Akidah berisikan ajaran apa saja yang harus dipercayai,
diyakini, dan diimani oleh setiap orang islam. Karena agama Islam bersumber
kepada kepercayaan dan keimanan kepada Allah, maka akidah merupakan sistem
kepercayaan yang mengikat manusia. Seseorang dikatakan muslim jika dengan penuh
kesadaran dan ketulusan bersedia terikat dengan sistem kepercayaan Islam,
karena itulah akidah merupakan ajaran dasar Islam yang pertama dan utama.
2. Syari’ah
Syari’ah berarti jalan lurus, jalan yang lempang, tidak
berkelok-kelok, jalan raya. Penggunaan kata syari’ah bemakna peraturan, adat
kebiasaan, undang-undang, dan hukum. Dengan kata lain, syari’ah adalah suatu
tatacara pengaturan tentang perilaku hidup manusia untuk mencapai keridhaan
Allah SWT. Dalam Q.S. Al-Maidah yang artinya “Dan kami telah menurunkan
kepadamu Al-Quran dengan membawa kebenaran, membenarkan apa yang sebelumnya ,
yaitu kitab-kitab (yang diturunkan sebelumnya) dan batu ujian terhadap
kitab-kitab yang lain itu, maka putuskanlah perkara mereka menurut apa yang
Allah turunkan dan janganlah kamu mengikuti hawa nafsu mereka dengan
meninggalkan kebenaran yang telah datang kepadamu. Untuk tiap-tiap umat
diantara kamu, kami berikan aturan dan jalan yang terang. Sekiranya Allah
menghendaki, niscaya kamu menjadikan-Nya satu umat (saja), tetapi Allah hendak
menguji kamu terhadap pemberian-Nya kepadamu, maka berlomba-lombalah berbuat
kebajikan. Hanya kepada Allah lah kembali kamu semuanya, lalu diberitahukan-Nya
kepadamu apa yang telah kamu perselisihkan itu”.

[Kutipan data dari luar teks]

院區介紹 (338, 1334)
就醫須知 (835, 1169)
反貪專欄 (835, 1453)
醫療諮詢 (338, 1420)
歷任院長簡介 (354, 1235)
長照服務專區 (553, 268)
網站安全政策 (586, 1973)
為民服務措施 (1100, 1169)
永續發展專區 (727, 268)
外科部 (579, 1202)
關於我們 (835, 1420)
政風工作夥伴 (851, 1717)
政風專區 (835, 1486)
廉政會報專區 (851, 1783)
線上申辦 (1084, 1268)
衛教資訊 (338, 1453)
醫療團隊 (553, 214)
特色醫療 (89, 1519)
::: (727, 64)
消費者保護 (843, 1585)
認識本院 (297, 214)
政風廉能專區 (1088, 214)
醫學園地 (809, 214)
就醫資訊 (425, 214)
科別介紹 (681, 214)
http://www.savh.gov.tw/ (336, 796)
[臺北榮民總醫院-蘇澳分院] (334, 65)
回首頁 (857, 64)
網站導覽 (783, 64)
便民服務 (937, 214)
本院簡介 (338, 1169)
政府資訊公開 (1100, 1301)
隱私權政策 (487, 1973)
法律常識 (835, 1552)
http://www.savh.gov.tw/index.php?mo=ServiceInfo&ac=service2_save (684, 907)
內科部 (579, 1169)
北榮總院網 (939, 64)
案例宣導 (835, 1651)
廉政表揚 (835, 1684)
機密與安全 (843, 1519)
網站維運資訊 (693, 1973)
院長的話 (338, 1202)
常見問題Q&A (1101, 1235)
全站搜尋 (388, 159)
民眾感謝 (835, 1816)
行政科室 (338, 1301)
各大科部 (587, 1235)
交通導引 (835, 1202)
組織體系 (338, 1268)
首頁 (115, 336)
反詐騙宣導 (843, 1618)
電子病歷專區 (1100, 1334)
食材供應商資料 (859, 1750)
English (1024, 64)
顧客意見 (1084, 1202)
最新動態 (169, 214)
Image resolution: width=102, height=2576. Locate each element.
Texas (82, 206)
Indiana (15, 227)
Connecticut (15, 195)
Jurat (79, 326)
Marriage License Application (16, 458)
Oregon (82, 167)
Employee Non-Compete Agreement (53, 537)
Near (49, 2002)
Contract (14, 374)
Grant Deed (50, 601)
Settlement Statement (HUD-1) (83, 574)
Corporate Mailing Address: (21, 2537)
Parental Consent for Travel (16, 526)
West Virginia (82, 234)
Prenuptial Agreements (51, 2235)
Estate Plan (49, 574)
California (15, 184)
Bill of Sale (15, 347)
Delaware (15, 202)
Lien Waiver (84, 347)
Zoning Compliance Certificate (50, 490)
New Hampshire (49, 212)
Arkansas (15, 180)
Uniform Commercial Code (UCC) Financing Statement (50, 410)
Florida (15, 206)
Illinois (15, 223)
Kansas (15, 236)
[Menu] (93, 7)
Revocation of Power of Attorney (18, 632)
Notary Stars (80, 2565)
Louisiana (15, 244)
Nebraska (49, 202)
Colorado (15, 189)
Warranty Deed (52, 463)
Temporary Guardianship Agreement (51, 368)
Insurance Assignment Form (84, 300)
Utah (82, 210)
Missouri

Sesuai dengan ayat-ayat Al-Quran di atas, maka syariah
mencakup seluruh aspek kehidupan manusia sebagai induvidu, masyarakat, dan
sebagai subyek alam semesta serta mengatur pula tata hubungan seseorang dengan
dirinya sendiri untuk mewujudkan sosok individu yang shaleh.
3. Akhlak
Akhlak adalah kondisi mental, hati, batin seseorang yang
mempengaruhi perbuatan dan perilaku lahiriyah. Apabila kondisi batin seseorang
baik dan teraktualisasikan dalam ucapan, perbuatan, dan perilaku yang baik
dengan mudah, maka hal ini disebut dengan akhlakul karimah atau akhlak
mahmudah. Jika sebaliknya maka hal tersebut disebut dengan akhlakul madzmumah.
Seseorang yang tidak berakhlakul karimah adalah laksana
jasmani tanpa rohani yang lambat laun akan merusak dirinya. Sehingga Nabi
diutus oleh Allah semata-mata untuk menyempurnakan akhlak.